## [YOUR OBJECTIVE]
Could you extract, word for word, every line from the first one below through the line containing "click(33, 12)", with both of those lines included?

# START OF MATERIAL TO PROCESS

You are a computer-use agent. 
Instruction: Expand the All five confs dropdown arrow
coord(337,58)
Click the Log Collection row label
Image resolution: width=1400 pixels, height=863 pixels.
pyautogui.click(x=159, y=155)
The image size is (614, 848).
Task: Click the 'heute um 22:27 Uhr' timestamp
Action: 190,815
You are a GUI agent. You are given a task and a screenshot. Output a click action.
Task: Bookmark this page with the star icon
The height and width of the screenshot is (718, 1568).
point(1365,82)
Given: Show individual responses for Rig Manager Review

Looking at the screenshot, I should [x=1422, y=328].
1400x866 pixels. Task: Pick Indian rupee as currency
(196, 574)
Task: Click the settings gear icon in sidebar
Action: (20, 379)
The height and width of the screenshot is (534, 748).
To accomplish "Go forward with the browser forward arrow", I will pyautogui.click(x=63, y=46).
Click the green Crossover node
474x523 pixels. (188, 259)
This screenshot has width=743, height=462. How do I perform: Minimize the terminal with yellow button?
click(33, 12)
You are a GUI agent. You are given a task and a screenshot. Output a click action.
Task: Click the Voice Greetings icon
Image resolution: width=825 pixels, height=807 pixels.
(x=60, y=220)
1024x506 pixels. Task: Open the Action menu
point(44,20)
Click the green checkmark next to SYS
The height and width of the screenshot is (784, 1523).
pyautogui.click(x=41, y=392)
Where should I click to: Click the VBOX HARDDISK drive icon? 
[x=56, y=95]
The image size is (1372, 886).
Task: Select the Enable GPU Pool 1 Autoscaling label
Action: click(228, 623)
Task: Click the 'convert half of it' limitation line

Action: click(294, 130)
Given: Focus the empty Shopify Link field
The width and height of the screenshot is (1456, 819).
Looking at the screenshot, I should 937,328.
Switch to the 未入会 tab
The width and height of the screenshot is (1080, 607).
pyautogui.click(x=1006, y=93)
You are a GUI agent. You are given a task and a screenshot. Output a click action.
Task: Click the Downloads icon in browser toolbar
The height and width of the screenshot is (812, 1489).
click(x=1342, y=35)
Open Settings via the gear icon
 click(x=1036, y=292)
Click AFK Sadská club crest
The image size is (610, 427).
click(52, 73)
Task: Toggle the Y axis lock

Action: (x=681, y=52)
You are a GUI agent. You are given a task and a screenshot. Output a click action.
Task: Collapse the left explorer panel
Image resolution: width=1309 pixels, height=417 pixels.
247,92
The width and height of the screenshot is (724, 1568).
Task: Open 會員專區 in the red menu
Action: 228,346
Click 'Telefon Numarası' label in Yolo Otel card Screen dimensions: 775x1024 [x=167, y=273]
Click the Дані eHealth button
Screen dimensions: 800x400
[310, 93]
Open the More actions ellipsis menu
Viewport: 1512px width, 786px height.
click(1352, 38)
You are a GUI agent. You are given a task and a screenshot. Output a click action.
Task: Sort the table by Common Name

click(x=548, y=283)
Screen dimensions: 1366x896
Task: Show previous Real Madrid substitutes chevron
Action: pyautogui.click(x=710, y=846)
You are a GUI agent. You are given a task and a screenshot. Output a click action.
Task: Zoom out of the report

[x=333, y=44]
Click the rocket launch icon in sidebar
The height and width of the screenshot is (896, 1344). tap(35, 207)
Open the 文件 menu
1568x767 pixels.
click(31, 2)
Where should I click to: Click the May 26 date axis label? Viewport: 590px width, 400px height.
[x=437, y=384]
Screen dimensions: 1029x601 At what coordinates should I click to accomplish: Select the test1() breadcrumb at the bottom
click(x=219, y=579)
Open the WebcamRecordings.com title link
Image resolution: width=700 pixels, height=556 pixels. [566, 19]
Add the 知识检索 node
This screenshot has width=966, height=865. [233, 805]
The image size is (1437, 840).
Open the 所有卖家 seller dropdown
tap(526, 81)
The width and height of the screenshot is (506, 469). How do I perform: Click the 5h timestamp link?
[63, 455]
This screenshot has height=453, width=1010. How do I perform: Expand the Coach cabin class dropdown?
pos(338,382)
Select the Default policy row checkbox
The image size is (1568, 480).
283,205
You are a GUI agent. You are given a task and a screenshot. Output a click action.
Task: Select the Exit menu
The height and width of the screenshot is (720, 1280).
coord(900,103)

# END OF MATERIAL TO PROCESS

## [EXERCISE OUTPUT]
You are a computer-use agent. 
Instruction: Expand the All five confs dropdown arrow
coord(337,58)
Click the Log Collection row label
Image resolution: width=1400 pixels, height=863 pixels.
pyautogui.click(x=159, y=155)
The image size is (614, 848).
Task: Click the 'heute um 22:27 Uhr' timestamp
Action: 190,815
You are a GUI agent. You are given a task and a screenshot. Output a click action.
Task: Bookmark this page with the star icon
The height and width of the screenshot is (718, 1568).
point(1365,82)
Given: Show individual responses for Rig Manager Review

Looking at the screenshot, I should [x=1422, y=328].
1400x866 pixels. Task: Pick Indian rupee as currency
(196, 574)
Task: Click the settings gear icon in sidebar
Action: (20, 379)
The height and width of the screenshot is (534, 748).
To accomplish "Go forward with the browser forward arrow", I will pyautogui.click(x=63, y=46).
Click the green Crossover node
474x523 pixels. (188, 259)
This screenshot has width=743, height=462. How do I perform: Minimize the terminal with yellow button?
click(33, 12)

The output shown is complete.